Если признать, что школьный учитель имеет власть оживлять трупы и энергичному, трудолюбивому веку навязывать мумии в качестве образца, то при внимательном рассмотрении мы поймем, что некоторые могут это в еще большей мере, так как к самым живым частям эллинского наследия относится наша церковная вера, но не светлая ее часть, а глубокая тень витиеватого и ярко выраженного суеверия, а также сухой, лишенный каких–либо листьев и цветов поэзии колючий кустарник схоластического мудрования. Ангелы и черти, представление о жестоком аде, призраки умерших (которые в якобы просвещенном XIX веке стучат и вращают столы), религиозный экстаз и безумие, гипостазы демиурга и логоса, определение божественного, представление о Троице, вообще, всей основой нашей догматики мы обязаны в большой мере эллинам или по крайней мере их посредничеству. Одновременно мы обязаны им изощренным изложением таких вещей: Аристотель со своим учением о душе и Боге был первым и величайшим из всех схоластиков. Его пророк, Фома Аквинский, в конце XIX века (1879) был провозглашен непогрешимым папой римским официальным философом католической церкви.
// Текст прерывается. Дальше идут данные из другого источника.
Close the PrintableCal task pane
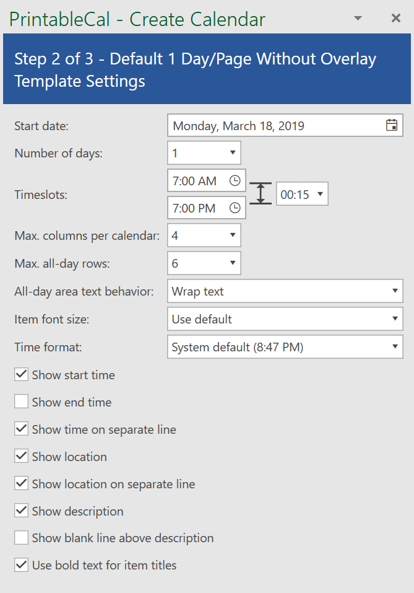The image size is (414, 593). point(396,18)
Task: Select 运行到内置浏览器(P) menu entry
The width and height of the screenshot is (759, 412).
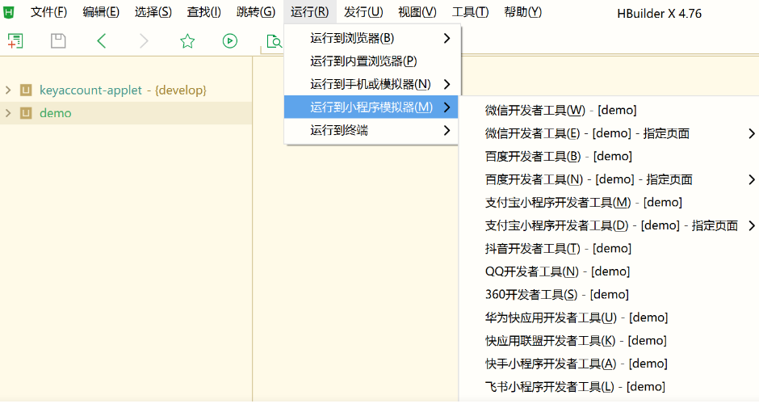Action: coord(363,61)
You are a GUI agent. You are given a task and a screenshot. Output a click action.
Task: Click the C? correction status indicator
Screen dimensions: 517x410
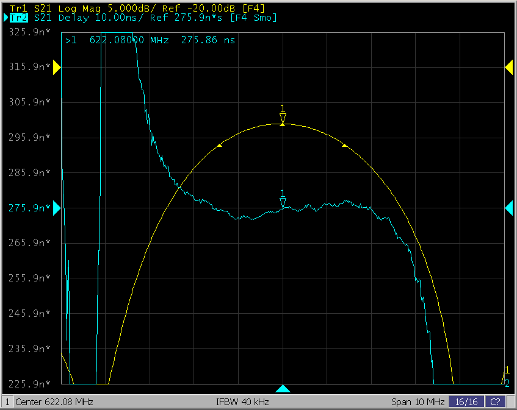495,402
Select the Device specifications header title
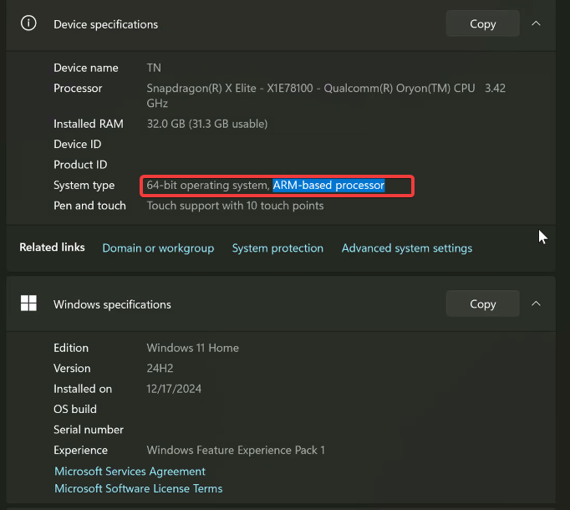Image resolution: width=570 pixels, height=510 pixels. coord(105,24)
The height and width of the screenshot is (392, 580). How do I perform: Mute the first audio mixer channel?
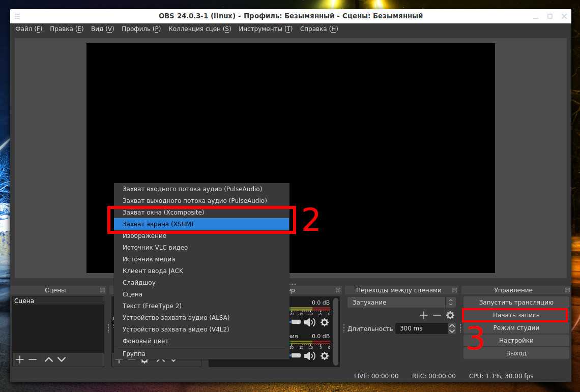click(309, 322)
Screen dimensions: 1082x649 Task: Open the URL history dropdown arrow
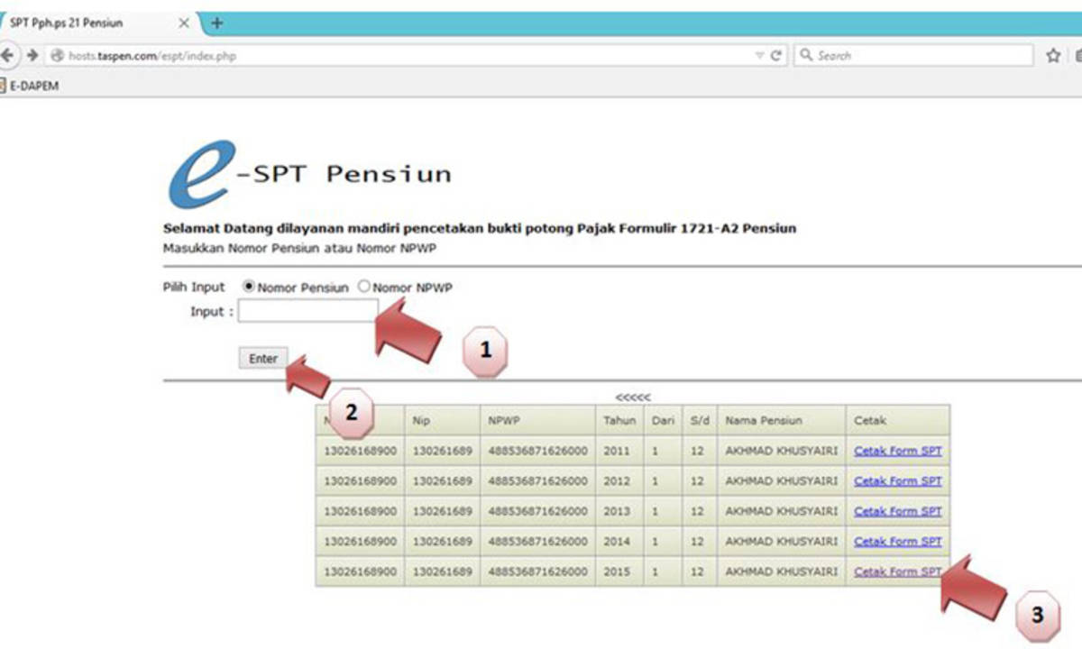[x=759, y=55]
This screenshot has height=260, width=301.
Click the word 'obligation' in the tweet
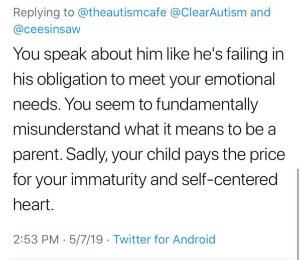pyautogui.click(x=72, y=80)
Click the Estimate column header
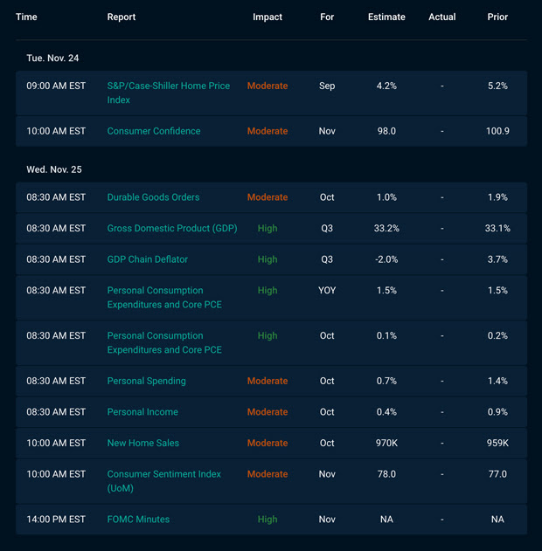 386,17
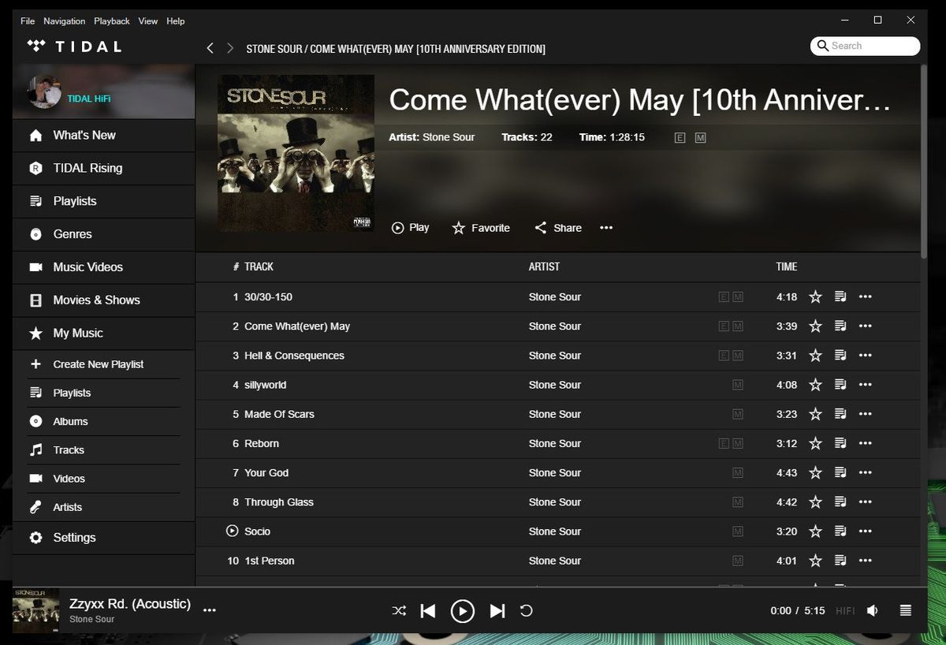Image resolution: width=946 pixels, height=645 pixels.
Task: Open Settings from the sidebar
Action: click(74, 537)
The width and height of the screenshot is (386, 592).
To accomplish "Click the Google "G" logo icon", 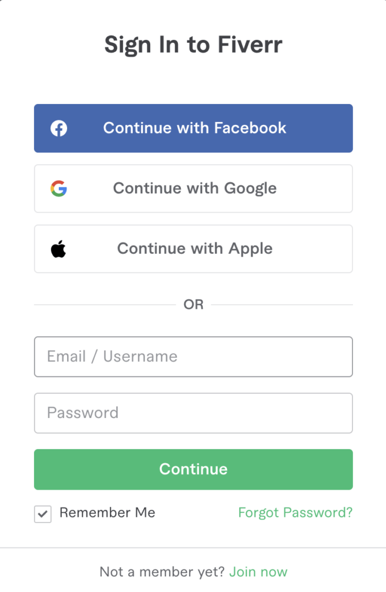I will [x=58, y=188].
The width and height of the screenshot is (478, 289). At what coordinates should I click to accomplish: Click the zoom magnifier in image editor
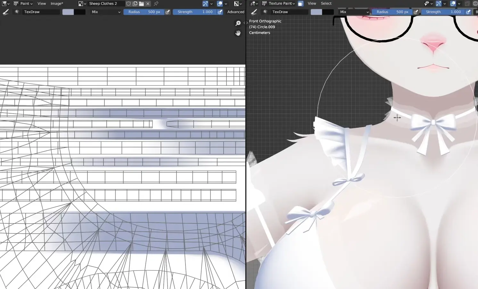[238, 23]
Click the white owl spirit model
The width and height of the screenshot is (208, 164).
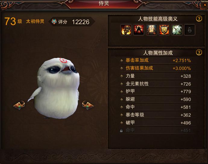[x=56, y=88]
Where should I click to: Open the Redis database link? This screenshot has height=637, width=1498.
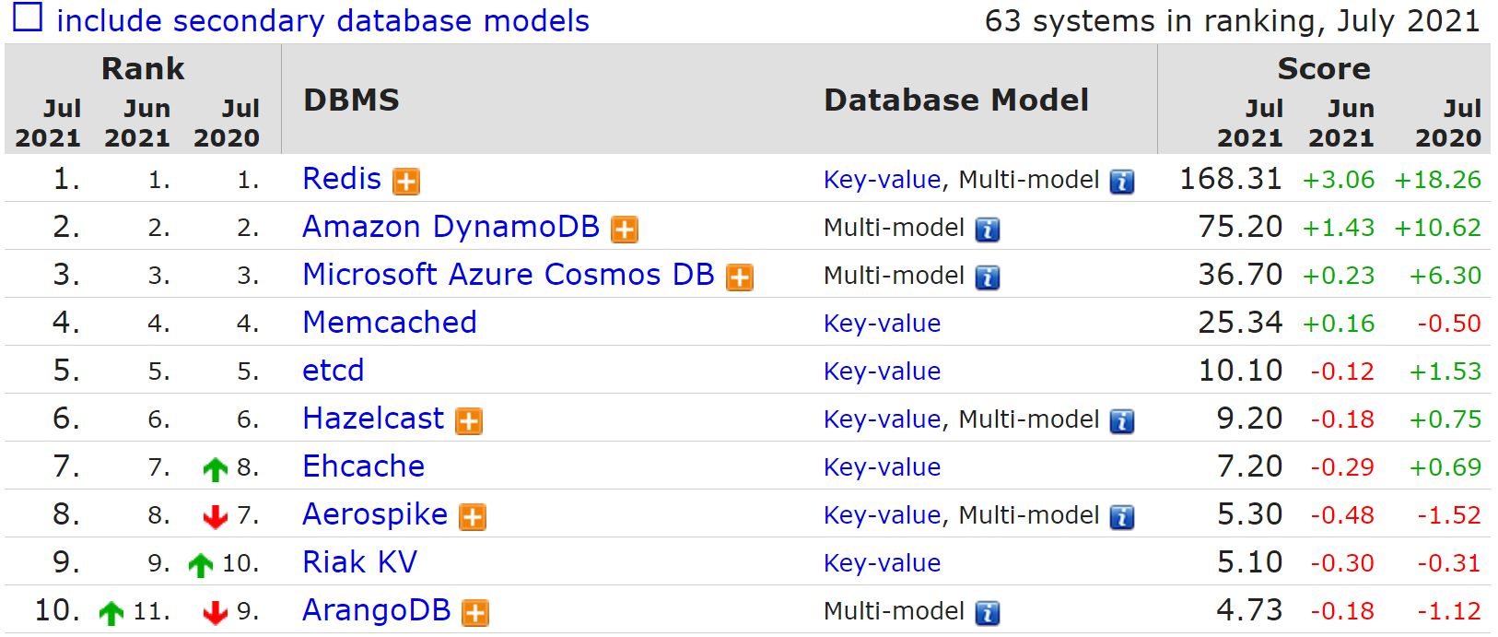[x=342, y=179]
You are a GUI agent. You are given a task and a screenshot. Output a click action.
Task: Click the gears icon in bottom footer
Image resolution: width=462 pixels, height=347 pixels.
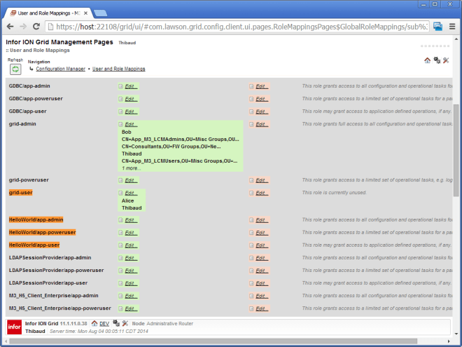tap(116, 323)
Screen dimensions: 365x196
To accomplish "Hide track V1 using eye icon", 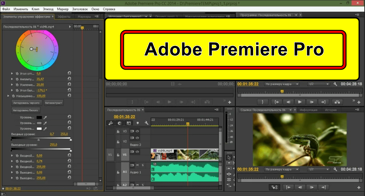I will tap(137, 152).
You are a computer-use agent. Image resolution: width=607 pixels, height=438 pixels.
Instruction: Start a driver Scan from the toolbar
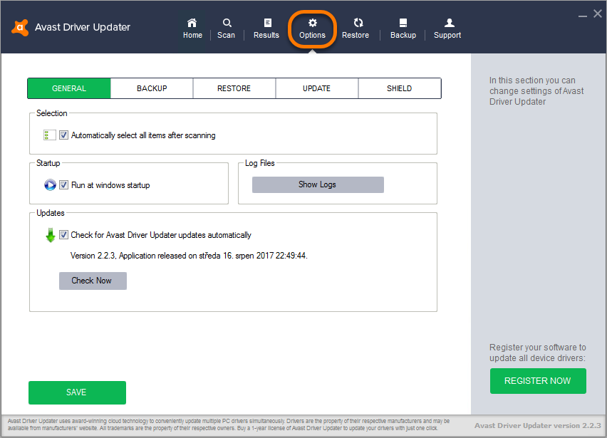point(226,27)
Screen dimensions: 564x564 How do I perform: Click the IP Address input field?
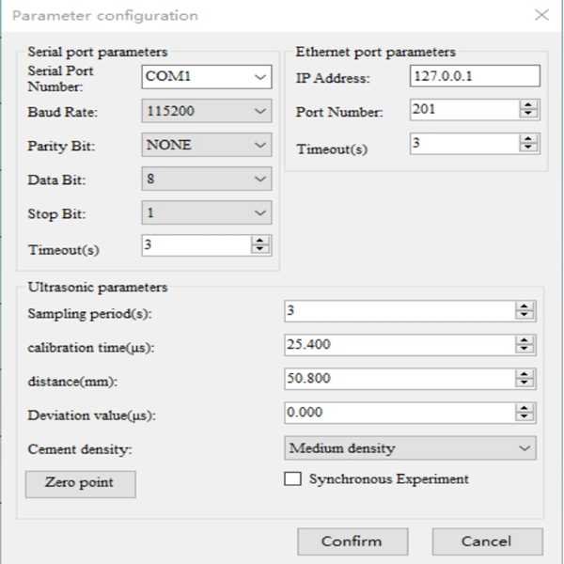pos(475,76)
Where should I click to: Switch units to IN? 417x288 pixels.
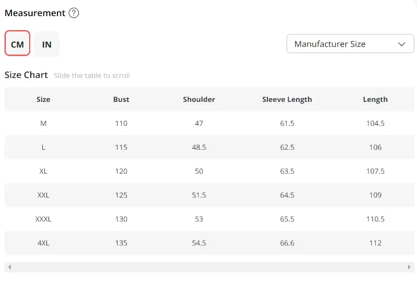[x=47, y=44]
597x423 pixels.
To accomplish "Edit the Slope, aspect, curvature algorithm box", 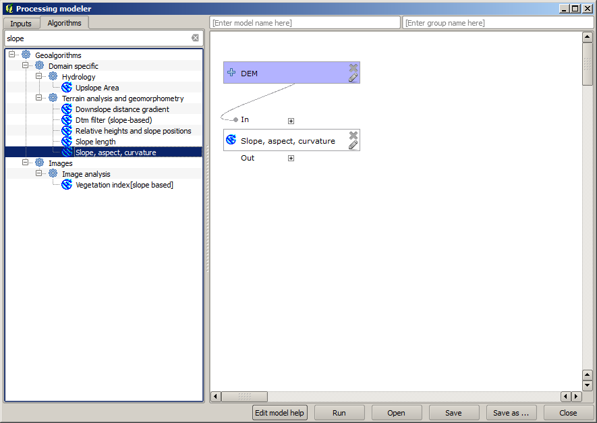I will point(353,145).
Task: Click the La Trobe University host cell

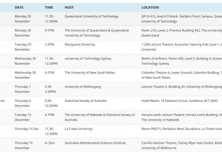Action: pos(79,129)
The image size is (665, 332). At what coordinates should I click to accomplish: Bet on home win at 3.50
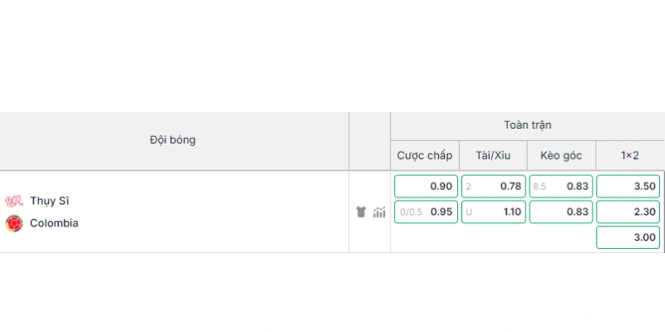pyautogui.click(x=628, y=186)
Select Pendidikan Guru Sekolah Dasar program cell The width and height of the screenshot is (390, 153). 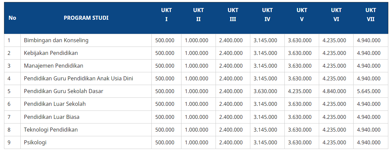63,91
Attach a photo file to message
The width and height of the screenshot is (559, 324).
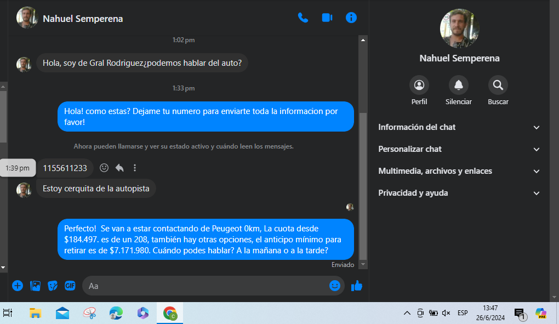click(x=35, y=286)
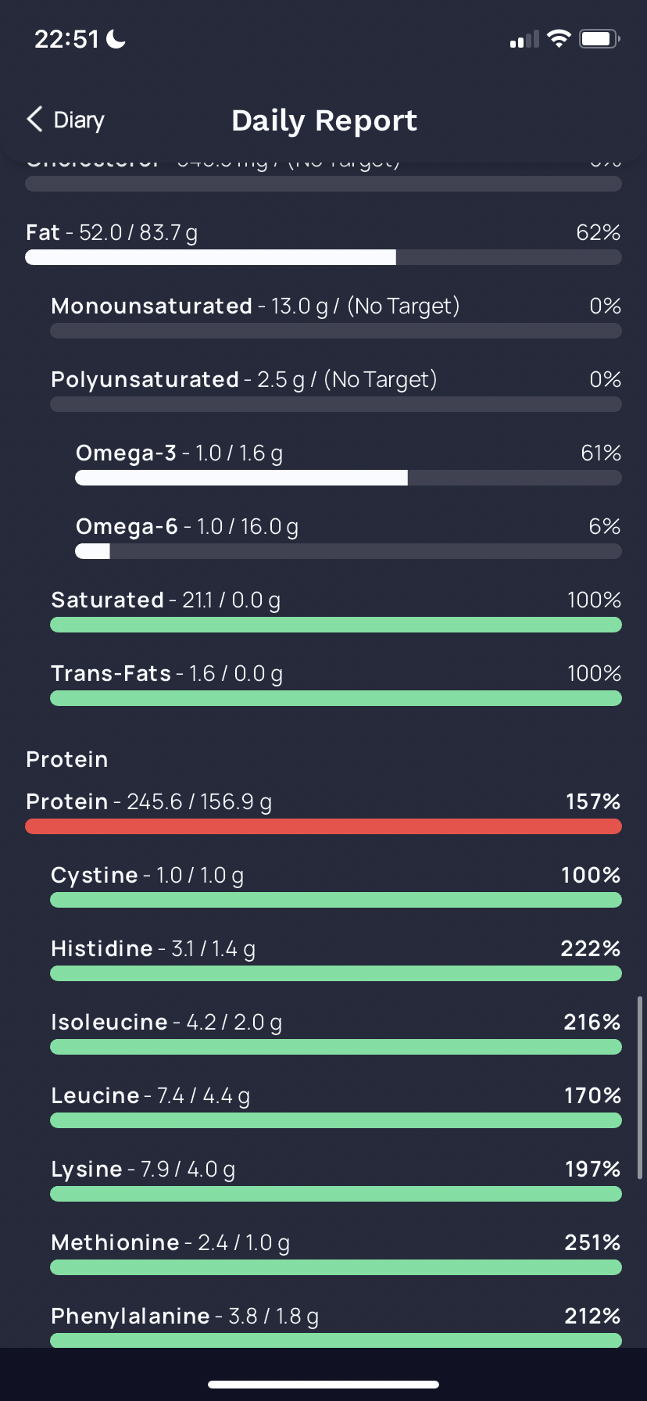The image size is (647, 1401).
Task: Tap the moon focus mode icon
Action: pos(116,38)
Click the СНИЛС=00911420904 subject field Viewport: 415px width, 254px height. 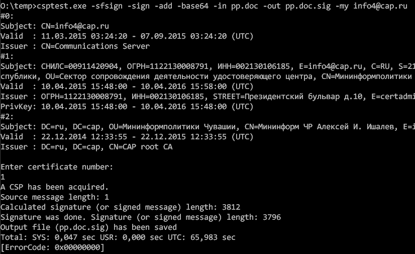coord(80,66)
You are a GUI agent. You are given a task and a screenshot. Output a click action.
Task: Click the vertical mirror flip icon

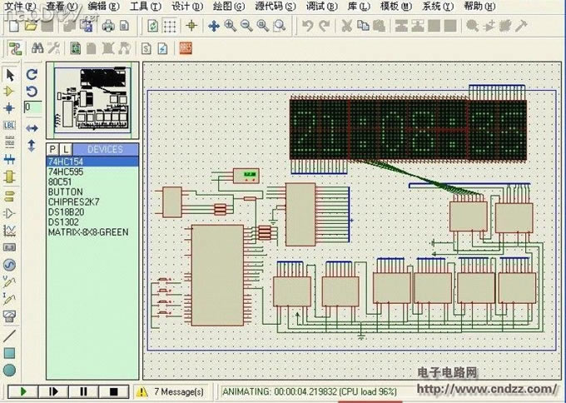32,145
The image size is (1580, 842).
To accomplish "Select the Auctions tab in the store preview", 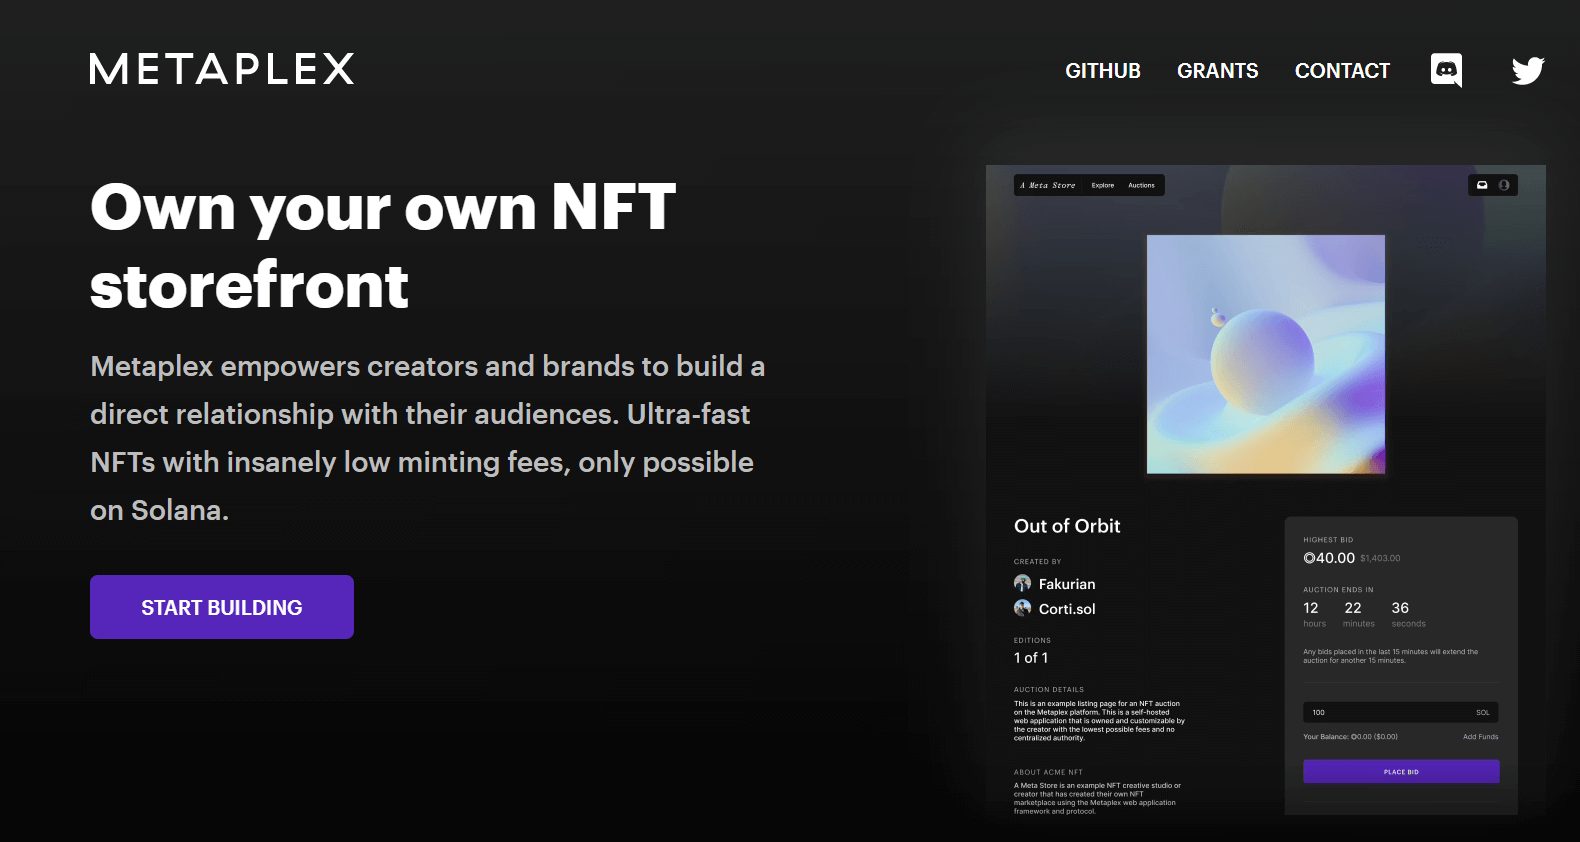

Одновременно к Аристотелю стала прибегать большая часть логизированных вольнодумцев, врагов всякой метафизики и глашатаев «разумной религии», таких как Джон Стюарт Милль (John Stuart Mill) и Дэвид Штраус (David Strauss).
Речь идет, как видим, о достаточно живом наследии, и оно призывает нас только со смирением говорить о прогрессе в наше время.
Предмет очень запутанный. Если в этой главе я должен был бы удовлетвориться простыми намеками, то я должен ограничиться намеками на намеки. И как раз здесь следует указать на те обстоятельства, причины которых, насколько мне известно, никогда не рассматривались. Постараемся по мере сил с этим справиться.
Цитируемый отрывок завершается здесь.